WHAT IS BEING ASKED:
At the line containing "Select the word 'unionists,' in the tweet", begin repeating lines exactly, and stop only after the final line of the records below.

INFORMATION PROVIDED:
***
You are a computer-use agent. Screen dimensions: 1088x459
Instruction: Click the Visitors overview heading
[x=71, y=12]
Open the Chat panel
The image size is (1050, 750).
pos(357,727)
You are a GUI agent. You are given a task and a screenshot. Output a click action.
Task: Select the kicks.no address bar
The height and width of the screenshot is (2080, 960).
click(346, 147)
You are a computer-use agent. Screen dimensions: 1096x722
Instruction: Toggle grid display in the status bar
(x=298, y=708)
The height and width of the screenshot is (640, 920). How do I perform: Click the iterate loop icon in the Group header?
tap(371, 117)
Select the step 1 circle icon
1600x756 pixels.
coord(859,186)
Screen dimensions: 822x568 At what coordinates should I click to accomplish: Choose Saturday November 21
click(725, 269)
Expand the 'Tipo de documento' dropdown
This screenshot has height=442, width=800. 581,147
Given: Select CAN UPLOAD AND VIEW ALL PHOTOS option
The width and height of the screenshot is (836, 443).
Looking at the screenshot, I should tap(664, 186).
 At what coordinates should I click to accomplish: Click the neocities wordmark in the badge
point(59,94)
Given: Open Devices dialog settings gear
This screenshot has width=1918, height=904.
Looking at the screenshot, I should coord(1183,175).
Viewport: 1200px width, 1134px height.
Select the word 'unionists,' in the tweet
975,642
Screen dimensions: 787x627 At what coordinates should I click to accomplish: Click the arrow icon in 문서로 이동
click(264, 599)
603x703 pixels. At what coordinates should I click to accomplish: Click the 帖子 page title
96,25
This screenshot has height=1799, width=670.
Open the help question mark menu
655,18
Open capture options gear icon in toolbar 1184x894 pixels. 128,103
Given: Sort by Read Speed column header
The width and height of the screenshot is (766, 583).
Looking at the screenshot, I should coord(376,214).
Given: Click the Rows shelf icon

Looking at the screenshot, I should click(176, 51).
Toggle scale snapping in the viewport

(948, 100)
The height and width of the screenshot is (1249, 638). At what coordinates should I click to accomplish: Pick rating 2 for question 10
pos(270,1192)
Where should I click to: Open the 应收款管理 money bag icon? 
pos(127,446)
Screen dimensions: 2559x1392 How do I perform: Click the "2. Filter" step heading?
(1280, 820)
***
RESPONSE:
Select the word 'unionists,' in the tweet
975,642
Screen dimensions: 787x627 At what coordinates should I click to accomplish: Click the arrow icon in 문서로 이동
click(264, 599)
603x703 pixels. At what coordinates should I click to accomplish: Click the 帖子 page title
96,25
This screenshot has height=1799, width=670.
Open the help question mark menu
655,18
Open capture options gear icon in toolbar 1184x894 pixels. 128,103
Given: Sort by Read Speed column header
The width and height of the screenshot is (766, 583).
Looking at the screenshot, I should coord(376,214).
Given: Click the Rows shelf icon

Looking at the screenshot, I should click(176, 51).
Toggle scale snapping in the viewport

(948, 100)
The height and width of the screenshot is (1249, 638). At what coordinates should I click to accomplish: Pick rating 2 for question 10
pos(270,1192)
Where should I click to: Open the 应收款管理 money bag icon? 
pos(127,446)
Screen dimensions: 2559x1392 How do I perform: Click the "2. Filter" step heading?
(1280, 820)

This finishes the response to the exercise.